Football has rooted itself deep in American culture. It’s a mainstay of our media and the game has become a popular conversation topic within our social circles. Whether you’re a fan of the game or not, you can’t help but to take notice; it’s football season in America.

Fans of the game love to talk about their favorite team and their hopes for its success. Those who aren’t fans, however, see a field of organized chaos. What they may fail to notice is that each player plays a vital role to the overall success of the team. Players have a responsibility to perform in various roles to the best of their abilities. Yes, they must work together to strive toward the same goal: winning. Each of them have individual duties to perform and a responsibility to encourage those around them. A strong team can overcome even the greatest odds. Maybe the great football coach, Vince Lombardi, said it best: “Individual commitment to a group effort. That’s what makes a team work, a company work, a society work, a civilization work.”

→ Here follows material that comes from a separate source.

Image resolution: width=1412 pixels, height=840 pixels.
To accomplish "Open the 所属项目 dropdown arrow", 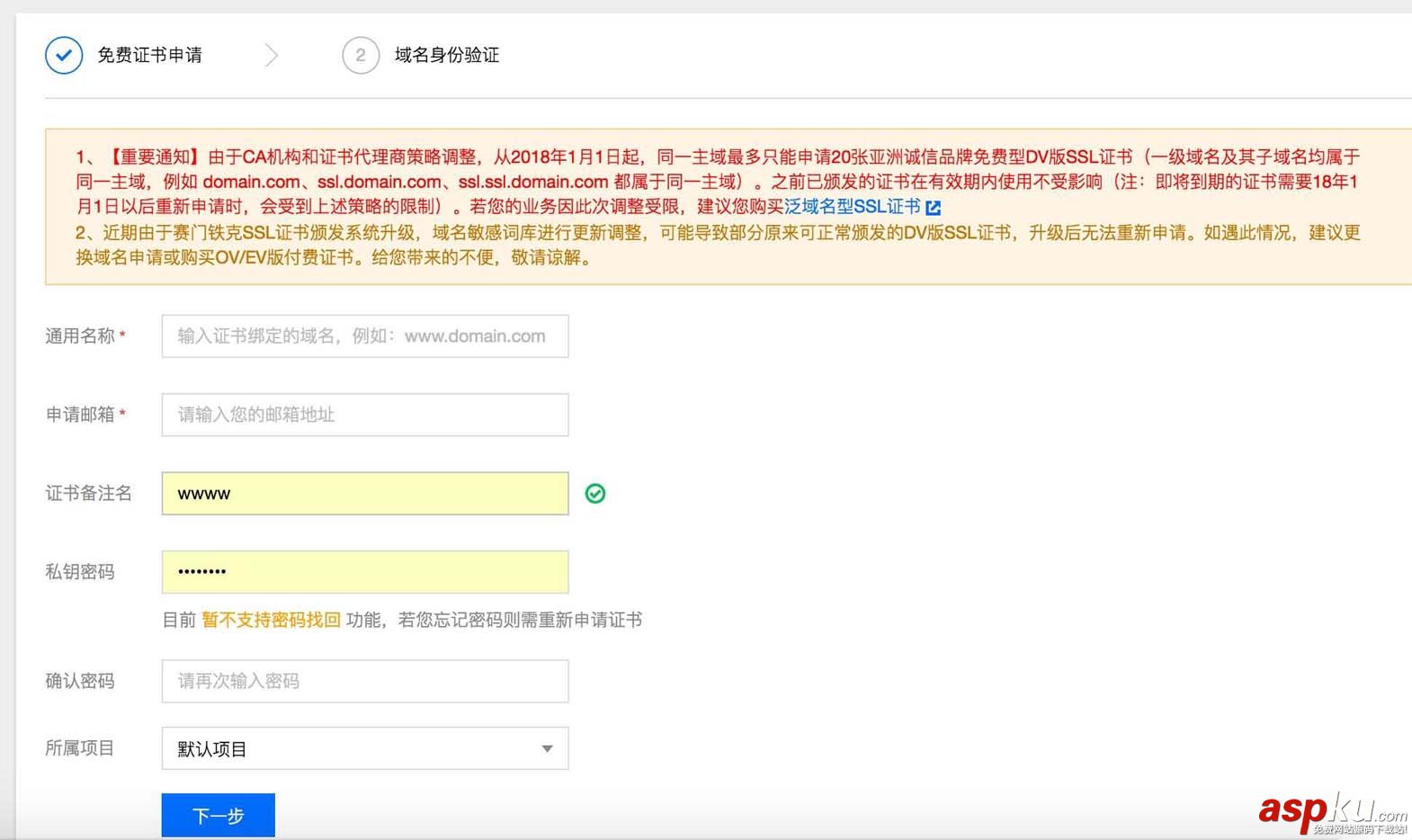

It is here where the similarities between a successful football team and a healthy community shine brightly. We each have a responsibility to perform our roles to the best of our abilities and encourage others to do the same. When those around us stumble and fall, we must remember our responsibility as a teammate and offer to help them get off the ground. In athletics, we consider this good sportsmanship. In life, it’s called being a good person.

Our community depends on all of us. It doesn’t stop with us as individuals. We are one team. We must urge the organizations and corporations within our community to do their part and give back. They have a social and moral responsibility to participate and engage with the community. They should be encouraging their peers to do the same. We have a responsibility to search for companies and organizations that support our shared community values and support them with our patronage. We should expect them to contribute to the community if they want to be a part of it. After all, community is everything.

Being responsible doesn’t just benefit ourselves and our loved ones, it affects us all as a community. We become strong by fulfilling our responsibilities. Like the legendary British Prime Minister Winston Churchill once said, “The price of greatness is responsibility.”

Erik Puthoff is a Community Development Officer for STCU working to bring financial literacy into the community. He volunteers on multiple boards including PACE (Partners Advancing Character Education) and the Spokane Parks Foundation. This column was written as part of a monthly series highlighting the PACE trait of the month. the trait for October was responsibility.